Weigh the advantages and considerations before booking
- + Cyclone season shuts down in late March. The first fortnight still carries storm risk. Yet the final ten days usually bring glass-clear water and empty beaches.
- + Mangoes dominate every roadside stall in Port Vila, the air thick with sweet fermentation, while locals swap varieties you've never seen for a handful of vatu.
- + Hotel rates fall 30-40% from February's peak; suddenly beachfront bungalows in Mele Bay cost the same as inland rooms did weeks earlier.
- + After storms flush the water, Hideaway Island's underwater visibility reaches 30 meters (98 feet). March is the month dive masters finally quit apologizing for conditions.
- − The first half of March still carries cyclone warnings: flights cancel, ferries idle, and you'll spend days glued to weather reports instead of coral reefs.
- − Mosquitoes are merciless after afternoon rain, the sort that bite straight through clothing and leave welts that itch for a week, around Efate's lagoon areas.
- − Several outer island guesthouses shut for maintenance; Tanna's treehouse bungalows stay closed until April, trimming your choices.
Best Activities in March
Top things to do during your visit
March's afternoon storms sculpt perfect jet ski conditions, glassy mornings for speed runs, then dramatic skies for photos when you ease back into the harbour. Water temperature holds at 28°C (82°F), warm enough to skip a wetsuit even when rain starts. Local guides know which bays stay calm once wind picks up, and you'll have most circuits to yourself because cruise ships are months away.
The freshwater lagoon beside Eton village turns electric blue after March rains, colour so vivid it looks photoshopped until you leap from the rope swing. Arrive in the morning and you'll share it with local kids nailing flips. Afternoons empty out as storms chase everyone indoors. Banyan trees around the lagoon drip with condensation, spinning their own mist-and-bird microclimate.
March rainfall turns the cascades into a real waterfall, not the dry-season trickle most tourists see. You rappel through warm water scented with jungle rot and frangipani, landing in pools where your own breathing echoes off basalt walls.
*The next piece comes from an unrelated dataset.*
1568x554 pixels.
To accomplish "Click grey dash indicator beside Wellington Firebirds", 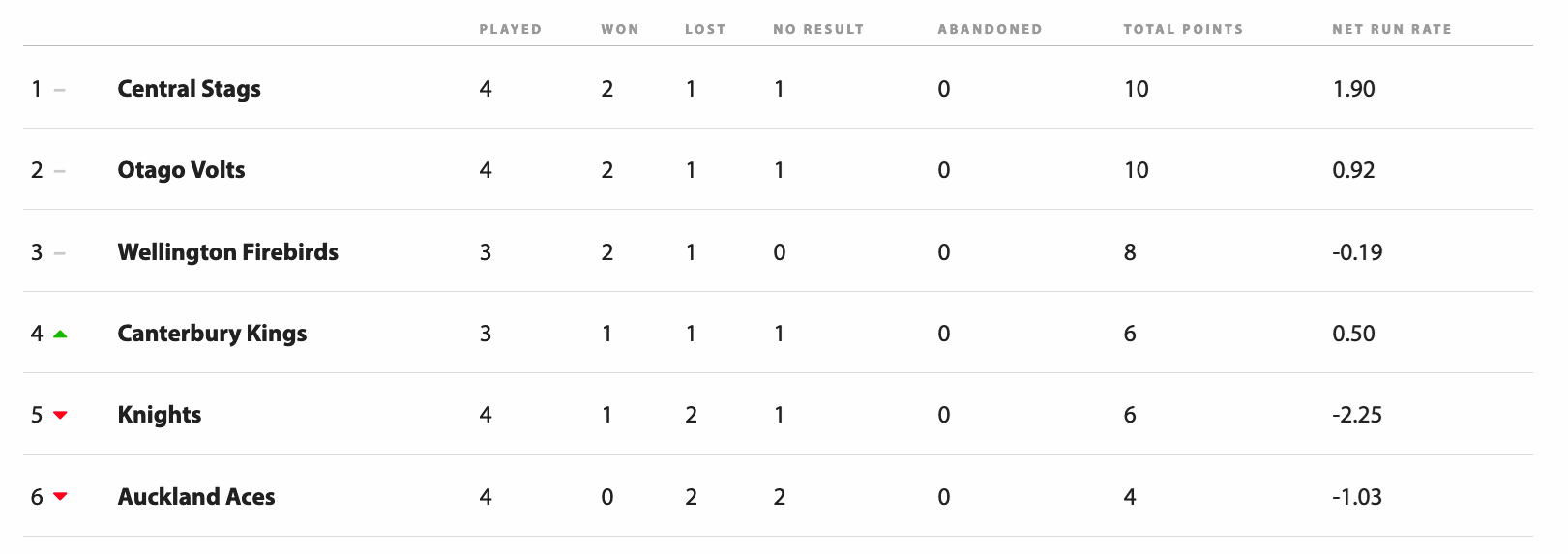I will pyautogui.click(x=60, y=253).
The 50 m (164 ft) final drop stays closed in dry months yet reopens once water levels climb high enough for safety lines.
Island cabbage (island spinach) grows wild along roadsides in March, and every roadside barbecue wraps it around reef fish while coconut milk drips onto hot stones. You'll taste nangae nuts straight from the tree, buttery like macadamias yet locked in toxic shells locals crack with machetes. Markets stay open in the rain under cover, and vendors will teach you to pick the sweetest pineapples while thunder rolls overhead.
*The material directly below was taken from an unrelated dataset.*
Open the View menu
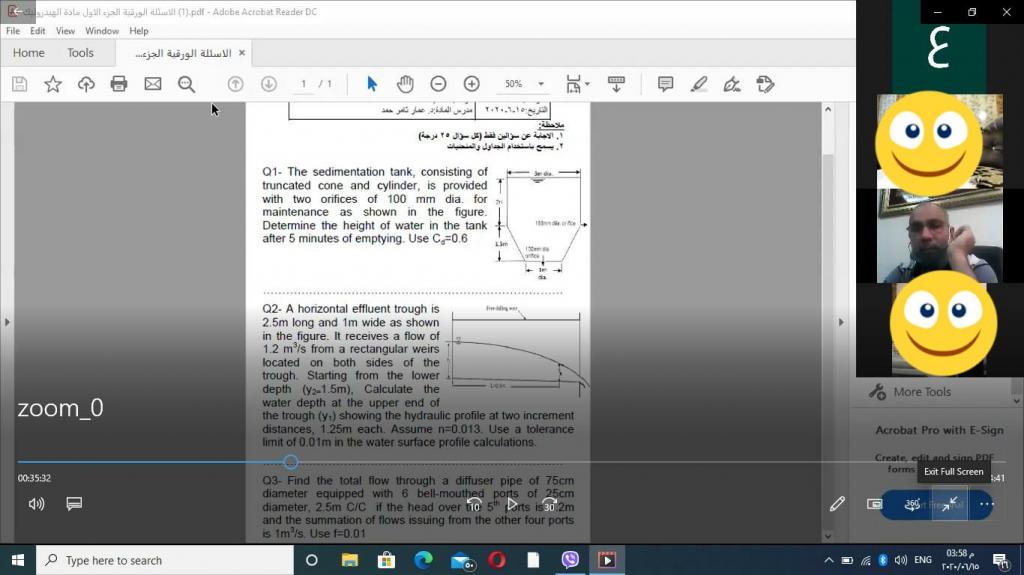Screen dimensions: 1024x575 pos(65,31)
Mount Yasur's eruptions grow more dramatic in March, the ash plume climbs higher against storm-dark skies, and the rumble carries farther across the caldera. You stand on the crater rim as lava bombs arc overhead, heat meeting cool rain to weave steam curtains. Overnight stays in traditional bungalows let you fall asleep to the volcano's heartbeat and wake to find ash on your shoes like grey snow.
Where to Stay in Vanuatu in March
Hand-picked hotels across price tiers for March travellers.
March Events & Festivals
What's happening during your visit
Local farmers display kava varieties and root crops inside Port Vila's stadium, the smell of earth and generator diesel mingles with grilled taro. You'll learn to chew kava root the old way while elders judge yams by length and girth. Most signage is in Bislama. Yet vendors happily demonstrate traditional prep even when you can't follow the commentary.